# [WHAT TO PRODUCE]
Note how many lines in the entries contain the string "computer", then give that number and nothing else.

# [RECORDS SHOWN]

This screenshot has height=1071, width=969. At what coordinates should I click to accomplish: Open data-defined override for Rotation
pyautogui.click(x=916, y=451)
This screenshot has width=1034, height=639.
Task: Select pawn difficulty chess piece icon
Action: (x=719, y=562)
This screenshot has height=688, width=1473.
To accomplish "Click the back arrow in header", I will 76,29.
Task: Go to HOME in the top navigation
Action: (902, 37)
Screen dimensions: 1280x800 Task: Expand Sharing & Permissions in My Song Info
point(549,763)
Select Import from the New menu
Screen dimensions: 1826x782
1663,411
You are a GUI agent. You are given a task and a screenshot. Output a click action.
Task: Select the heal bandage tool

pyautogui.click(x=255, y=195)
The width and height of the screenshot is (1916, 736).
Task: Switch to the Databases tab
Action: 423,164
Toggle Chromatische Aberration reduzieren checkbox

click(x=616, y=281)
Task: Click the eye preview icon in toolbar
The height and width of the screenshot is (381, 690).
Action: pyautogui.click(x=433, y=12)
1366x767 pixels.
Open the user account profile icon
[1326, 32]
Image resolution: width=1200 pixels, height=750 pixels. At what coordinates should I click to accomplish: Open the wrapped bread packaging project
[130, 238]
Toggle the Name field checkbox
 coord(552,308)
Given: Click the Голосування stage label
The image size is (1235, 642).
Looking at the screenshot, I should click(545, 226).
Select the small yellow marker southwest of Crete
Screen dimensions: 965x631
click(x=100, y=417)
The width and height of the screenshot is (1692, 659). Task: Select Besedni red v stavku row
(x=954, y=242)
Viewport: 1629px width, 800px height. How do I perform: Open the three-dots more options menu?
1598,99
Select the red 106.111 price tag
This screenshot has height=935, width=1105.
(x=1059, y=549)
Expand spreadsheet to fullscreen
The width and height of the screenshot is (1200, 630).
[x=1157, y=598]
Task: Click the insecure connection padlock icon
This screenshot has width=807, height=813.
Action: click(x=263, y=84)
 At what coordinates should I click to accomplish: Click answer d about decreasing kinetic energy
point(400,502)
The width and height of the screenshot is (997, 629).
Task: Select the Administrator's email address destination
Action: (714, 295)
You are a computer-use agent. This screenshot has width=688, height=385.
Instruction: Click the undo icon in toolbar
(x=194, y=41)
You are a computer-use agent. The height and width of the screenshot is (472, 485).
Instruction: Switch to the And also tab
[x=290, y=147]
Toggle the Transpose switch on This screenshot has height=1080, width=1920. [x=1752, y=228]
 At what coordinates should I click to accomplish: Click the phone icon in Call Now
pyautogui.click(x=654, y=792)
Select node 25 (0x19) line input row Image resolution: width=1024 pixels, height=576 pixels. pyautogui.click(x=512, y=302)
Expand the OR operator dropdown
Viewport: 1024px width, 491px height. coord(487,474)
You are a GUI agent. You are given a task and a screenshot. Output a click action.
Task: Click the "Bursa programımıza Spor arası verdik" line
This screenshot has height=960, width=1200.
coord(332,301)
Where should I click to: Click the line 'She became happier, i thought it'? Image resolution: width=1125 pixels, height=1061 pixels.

# [REPLY TO THE EXERCISE]
2